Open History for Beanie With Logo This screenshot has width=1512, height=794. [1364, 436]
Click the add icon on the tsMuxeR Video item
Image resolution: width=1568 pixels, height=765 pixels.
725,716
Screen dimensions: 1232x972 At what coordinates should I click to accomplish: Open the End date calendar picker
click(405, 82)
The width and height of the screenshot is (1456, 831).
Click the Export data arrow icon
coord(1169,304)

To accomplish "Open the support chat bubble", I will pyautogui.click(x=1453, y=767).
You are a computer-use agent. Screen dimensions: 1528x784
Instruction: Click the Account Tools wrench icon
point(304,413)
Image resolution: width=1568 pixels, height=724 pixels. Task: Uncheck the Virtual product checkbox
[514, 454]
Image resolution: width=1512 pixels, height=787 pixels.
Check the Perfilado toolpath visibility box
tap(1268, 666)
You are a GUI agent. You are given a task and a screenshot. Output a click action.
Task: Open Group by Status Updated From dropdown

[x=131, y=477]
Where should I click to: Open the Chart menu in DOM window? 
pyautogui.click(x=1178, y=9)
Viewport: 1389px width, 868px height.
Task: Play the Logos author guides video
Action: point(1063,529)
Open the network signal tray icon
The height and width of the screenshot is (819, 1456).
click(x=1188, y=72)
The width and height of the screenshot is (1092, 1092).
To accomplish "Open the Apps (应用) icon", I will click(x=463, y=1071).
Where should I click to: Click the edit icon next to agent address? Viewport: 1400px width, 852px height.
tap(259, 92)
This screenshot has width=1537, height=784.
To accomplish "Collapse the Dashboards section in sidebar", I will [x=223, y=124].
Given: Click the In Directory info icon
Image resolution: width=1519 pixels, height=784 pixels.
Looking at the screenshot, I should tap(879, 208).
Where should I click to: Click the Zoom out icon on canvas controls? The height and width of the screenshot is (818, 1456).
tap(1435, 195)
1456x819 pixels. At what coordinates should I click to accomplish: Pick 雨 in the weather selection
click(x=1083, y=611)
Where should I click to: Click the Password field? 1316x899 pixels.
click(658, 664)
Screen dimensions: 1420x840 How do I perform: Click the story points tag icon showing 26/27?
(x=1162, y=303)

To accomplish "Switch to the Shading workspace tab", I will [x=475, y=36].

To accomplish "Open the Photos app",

# [Task objective]
Quote the data in full, keeping each word unchanged.

# [Task result]
Open History for Beanie With Logo This screenshot has width=1512, height=794. [1364, 436]
Click the add icon on the tsMuxeR Video item
Image resolution: width=1568 pixels, height=765 pixels.
725,716
Screen dimensions: 1232x972 At what coordinates should I click to accomplish: Open the End date calendar picker
click(405, 82)
The width and height of the screenshot is (1456, 831).
Click the Export data arrow icon
coord(1169,304)

To accomplish "Open the support chat bubble", I will pyautogui.click(x=1453, y=767).
You are a computer-use agent. Screen dimensions: 1528x784
Instruction: Click the Account Tools wrench icon
point(304,413)
Image resolution: width=1568 pixels, height=724 pixels. Task: Uncheck the Virtual product checkbox
[514, 454]
Image resolution: width=1512 pixels, height=787 pixels.
Check the Perfilado toolpath visibility box
tap(1268, 666)
You are a GUI agent. You are given a task and a screenshot. Output a click action.
Task: Open Group by Status Updated From dropdown

[x=131, y=477]
Where should I click to: Open the Chart menu in DOM window? 
pyautogui.click(x=1178, y=9)
Viewport: 1389px width, 868px height.
Task: Play the Logos author guides video
Action: point(1063,529)
Open the network signal tray icon
The height and width of the screenshot is (819, 1456).
click(x=1188, y=72)
The width and height of the screenshot is (1092, 1092).
To accomplish "Open the Apps (应用) icon", I will click(x=463, y=1071).
Where should I click to: Click the edit icon next to agent address? Viewport: 1400px width, 852px height.
tap(259, 92)
This screenshot has width=1537, height=784.
To accomplish "Collapse the Dashboards section in sidebar", I will [x=223, y=124].
Given: Click the In Directory info icon
Image resolution: width=1519 pixels, height=784 pixels.
Looking at the screenshot, I should tap(879, 208).
Where should I click to: Click the Zoom out icon on canvas controls? The height and width of the screenshot is (818, 1456).
tap(1435, 195)
1456x819 pixels. At what coordinates should I click to accomplish: Pick 雨 in the weather selection
click(x=1083, y=611)
Where should I click to: Click the Password field? 1316x899 pixels.
click(658, 664)
Screen dimensions: 1420x840 How do I perform: Click the story points tag icon showing 26/27?
(x=1162, y=303)

To accomplish "Switch to the Shading workspace tab", I will [x=475, y=36].

To accomplish "Open the Photos app",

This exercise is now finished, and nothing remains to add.